▸ **WHAT YOU HAVE TO DO**
The line containing "Open the user profile dropdown" and every line after it, through the end of the records below: repeat them exactly, nothing more.

▸ **LISTED RECORDS**
*****
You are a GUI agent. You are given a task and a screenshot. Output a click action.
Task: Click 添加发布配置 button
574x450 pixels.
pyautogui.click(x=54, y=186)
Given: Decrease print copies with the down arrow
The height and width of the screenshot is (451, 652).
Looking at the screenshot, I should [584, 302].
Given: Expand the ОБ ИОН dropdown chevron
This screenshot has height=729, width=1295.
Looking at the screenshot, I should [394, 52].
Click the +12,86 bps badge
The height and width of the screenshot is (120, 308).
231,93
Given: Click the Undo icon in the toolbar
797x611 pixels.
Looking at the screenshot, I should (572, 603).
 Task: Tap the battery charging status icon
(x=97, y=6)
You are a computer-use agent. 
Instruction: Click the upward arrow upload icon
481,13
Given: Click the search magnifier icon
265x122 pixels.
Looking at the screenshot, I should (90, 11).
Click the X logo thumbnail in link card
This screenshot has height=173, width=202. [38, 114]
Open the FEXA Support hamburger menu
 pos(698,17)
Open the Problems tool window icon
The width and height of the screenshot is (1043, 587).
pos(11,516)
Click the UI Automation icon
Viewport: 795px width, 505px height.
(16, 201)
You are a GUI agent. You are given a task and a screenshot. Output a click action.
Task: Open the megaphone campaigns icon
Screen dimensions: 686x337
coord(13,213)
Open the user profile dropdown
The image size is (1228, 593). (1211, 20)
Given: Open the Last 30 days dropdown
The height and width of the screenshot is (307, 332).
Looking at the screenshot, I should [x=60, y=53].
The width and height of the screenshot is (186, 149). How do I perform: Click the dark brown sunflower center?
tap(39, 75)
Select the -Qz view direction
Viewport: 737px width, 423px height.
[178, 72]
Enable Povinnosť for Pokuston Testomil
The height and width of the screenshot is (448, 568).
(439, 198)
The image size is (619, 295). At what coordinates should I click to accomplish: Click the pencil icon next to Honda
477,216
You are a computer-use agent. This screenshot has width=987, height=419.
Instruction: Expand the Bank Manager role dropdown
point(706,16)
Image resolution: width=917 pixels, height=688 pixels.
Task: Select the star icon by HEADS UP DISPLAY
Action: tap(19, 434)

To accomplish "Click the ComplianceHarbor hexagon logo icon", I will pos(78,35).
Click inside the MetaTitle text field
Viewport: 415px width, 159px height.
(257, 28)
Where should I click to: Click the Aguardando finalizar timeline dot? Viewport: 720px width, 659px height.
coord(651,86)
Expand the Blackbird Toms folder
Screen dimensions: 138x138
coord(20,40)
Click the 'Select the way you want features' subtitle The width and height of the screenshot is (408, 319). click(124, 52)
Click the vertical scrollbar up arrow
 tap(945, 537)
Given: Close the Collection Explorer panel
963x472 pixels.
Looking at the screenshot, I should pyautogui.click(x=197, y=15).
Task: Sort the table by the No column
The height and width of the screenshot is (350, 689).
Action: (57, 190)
*****
▸ **TASK RESULT**
Open the user profile dropdown
The image size is (1228, 593). (1211, 20)
Given: Open the Last 30 days dropdown
The height and width of the screenshot is (307, 332).
Looking at the screenshot, I should [x=60, y=53].
The width and height of the screenshot is (186, 149). How do I perform: Click the dark brown sunflower center?
tap(39, 75)
Select the -Qz view direction
Viewport: 737px width, 423px height.
[178, 72]
Enable Povinnosť for Pokuston Testomil
The height and width of the screenshot is (448, 568).
(439, 198)
The image size is (619, 295). At what coordinates should I click to accomplish: Click the pencil icon next to Honda
477,216
You are a computer-use agent. This screenshot has width=987, height=419.
Instruction: Expand the Bank Manager role dropdown
point(706,16)
Image resolution: width=917 pixels, height=688 pixels.
Task: Select the star icon by HEADS UP DISPLAY
Action: tap(19, 434)

To accomplish "Click the ComplianceHarbor hexagon logo icon", I will pos(78,35).
Click inside the MetaTitle text field
Viewport: 415px width, 159px height.
(257, 28)
Where should I click to: Click the Aguardando finalizar timeline dot? Viewport: 720px width, 659px height.
coord(651,86)
Expand the Blackbird Toms folder
Screen dimensions: 138x138
coord(20,40)
Click the 'Select the way you want features' subtitle The width and height of the screenshot is (408, 319). click(124, 52)
Click the vertical scrollbar up arrow
 tap(945, 537)
Given: Close the Collection Explorer panel
963x472 pixels.
Looking at the screenshot, I should pyautogui.click(x=197, y=15).
Task: Sort the table by the No column
The height and width of the screenshot is (350, 689).
Action: (57, 190)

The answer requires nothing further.